Overall Project Statistics
The dashboard also sets up an almost competing interface where all teams are able to see where they stand relative to others. The different colors are used to specify each of the teams. A timeline is also set up to let users visualize the history of the project in a graphical manner.



Version History

Team Balance

Metric Analysis
Each team’s metrics are displayed in a column, along with a percentage that indicates how successful the team was in achieving their metric. The green shows a team overachieving their goal value, while a red shows the team underperforming from the target value preset in the program. The individual metric values are also displayed in a tabular format to identify which of the individual KPIs contribute to the over/underperformance of the team.


Overperformance Comparison

Metrics Management
Hard Coded Team Data
We wrote a Data Extraction and Dashboard python library for each design team. Inside we hard coded the expected metric component values so that we could design automatic extraction and validation tools. This gave us a baseline to compare to, so we could provide tailored feedback and instructions to each design team individually.

Presentation Model
Each team created a Presentation Model to be displayed in 3D on their dashboard. These models were optimized for display and tended to be light on metadata.

Data Extraction Model
Each team created a Data Extraction Model which was used to extract their metrics’ component values. For some teams these models had no geometry, and only provided metadata. These models were optimized for speed.

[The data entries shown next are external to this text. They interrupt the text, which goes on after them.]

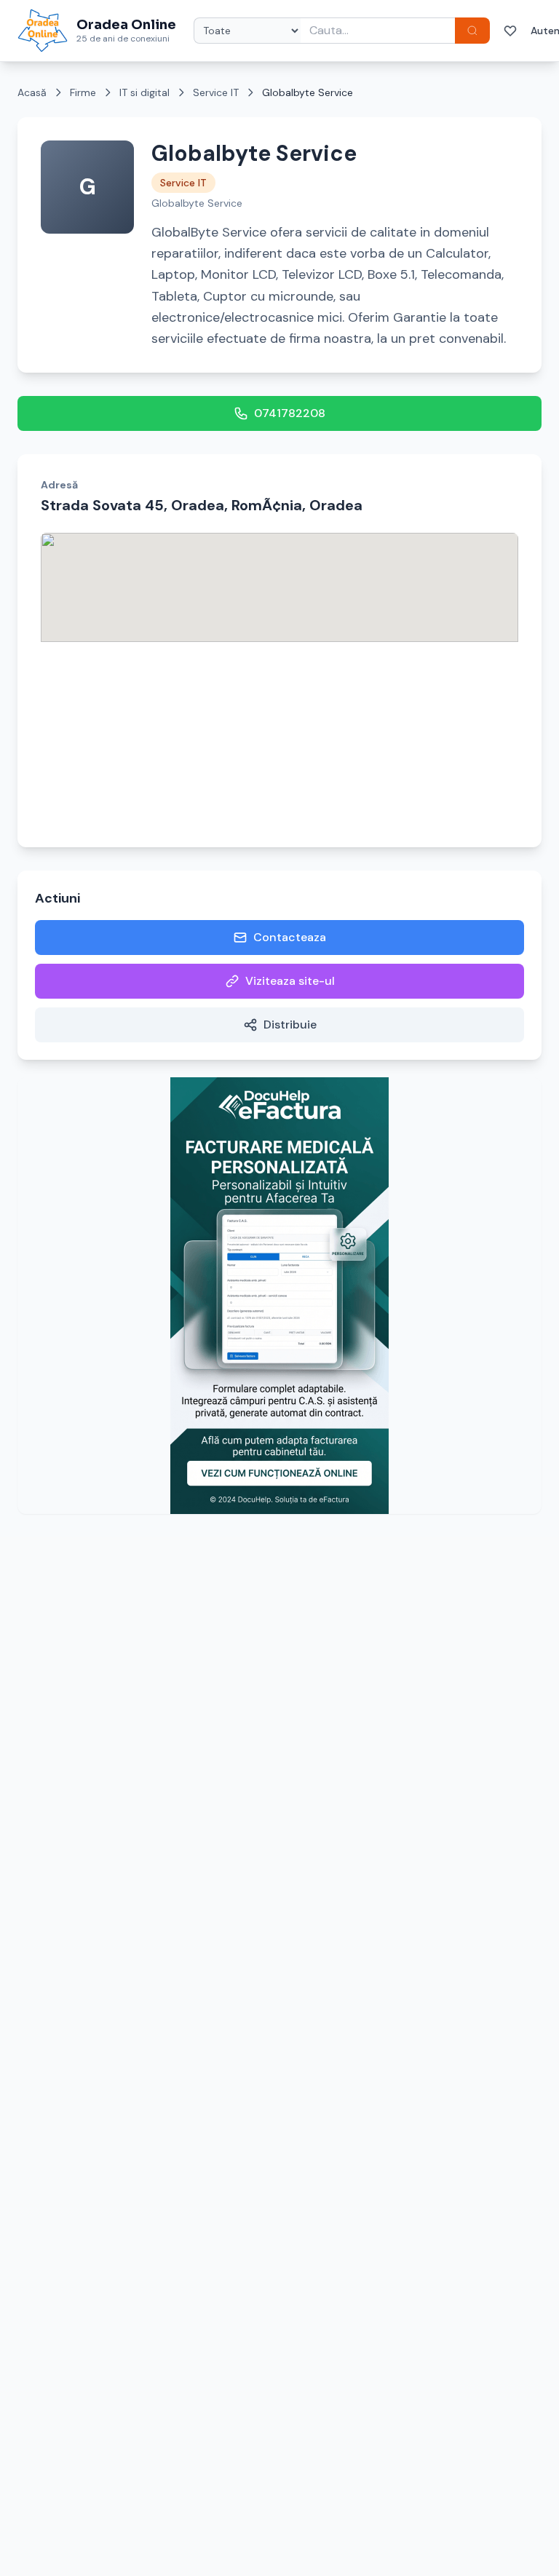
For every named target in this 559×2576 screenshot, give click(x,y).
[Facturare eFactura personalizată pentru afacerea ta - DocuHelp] (279, 1295)
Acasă (32, 92)
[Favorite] (510, 30)
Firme (83, 92)
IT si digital (144, 92)
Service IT (216, 92)
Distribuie (290, 1024)
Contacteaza (289, 937)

Attribute Extraction From Speckle
We built two very important functions for data extraction from these models. One function, get_all_attributes recursively flattened all the attributes in a single model into a single list. The other function search_for_attribute searched for a specific attribute in a speckle model by name.

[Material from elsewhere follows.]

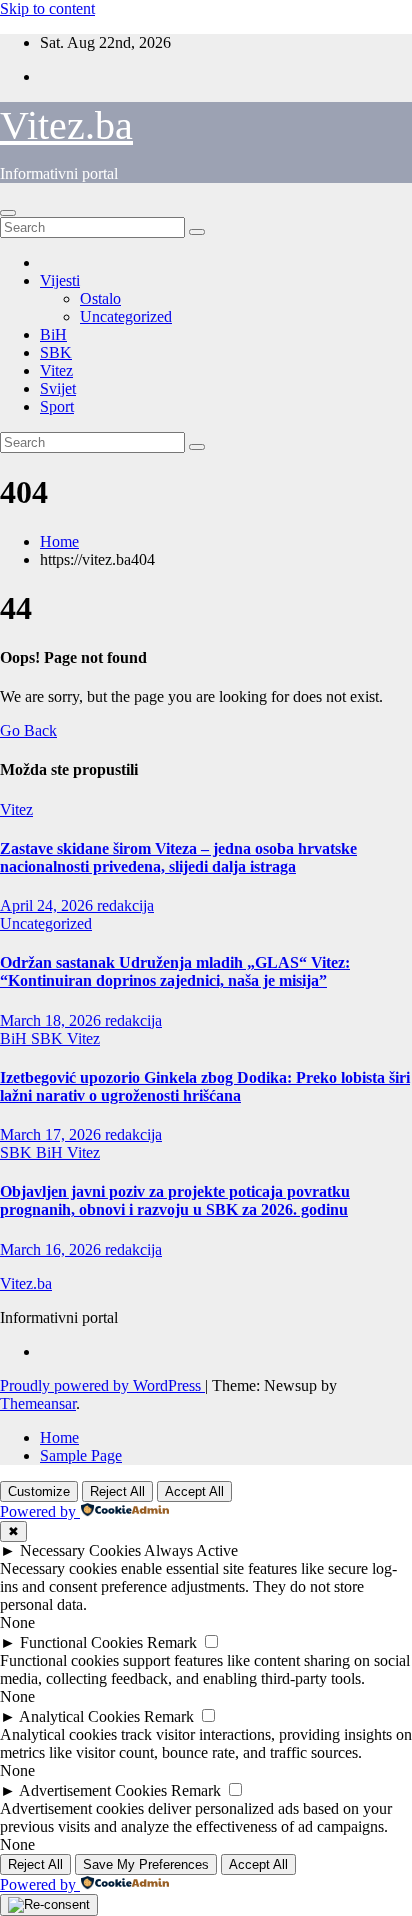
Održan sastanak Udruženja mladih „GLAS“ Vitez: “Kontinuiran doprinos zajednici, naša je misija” (175, 971)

While these functions were not highly optimized, they provided a reliable method for extracting metric component data from speckle models without requiring any specific data structure from our design teams. This allowed our teams the flexibility to use any Speckle compatible software to share data with the data team.
Dashboard Architecture

The dashboard is built in Python using Streamlit to render a webpage. It uses Speckle and Github for Data Extraction, and a Slack Webhook for the SlackBot. It uses a data caching system to obfuscate slow data retrieval functions.
Model Management
File Structure and Naming Guidelines
We created a data sharing guideline document for all the teams to follow. This provided rules on file naming, Speckle Project folder management, and Google Drive procedures. It was important to limit sharing of different files to the platforms that provided the most availability for other teams.
Teams Management
Slack Channel Organization
We created a slack channel to organize the entire Hyper A project with all 18 team members inside the MACAD Slack Workspace.

Meetings
We organized two large team meetings for the entire project team each week. Video meetings were conducted over Slack’s Huddle Feature.

Scheduling
We used https://www.when2meet.com/ to determine the times that all team members were most available.

Google Calendar
We used google calendar to coordinate the specific meeting times across timezones. We used European time in Barcelona as our baseline, which created some challenges as the United States entered Daylight Savings Time on March 9th, changing the net time change by -1 hour.
Agenda
We created meeting agendas in Slack each week to allow all team members to add their specific discussion points before meeting. This kept our face to face time focused and brief since all design teams could prepare to answer questions and discuss issues ahead of time.
Small Team Chats
We built a small slack group chat with each individual Design Team. These group chats allowed us to request and react to updated data. It allowed our discussions to target each team’s specific needs with privacy.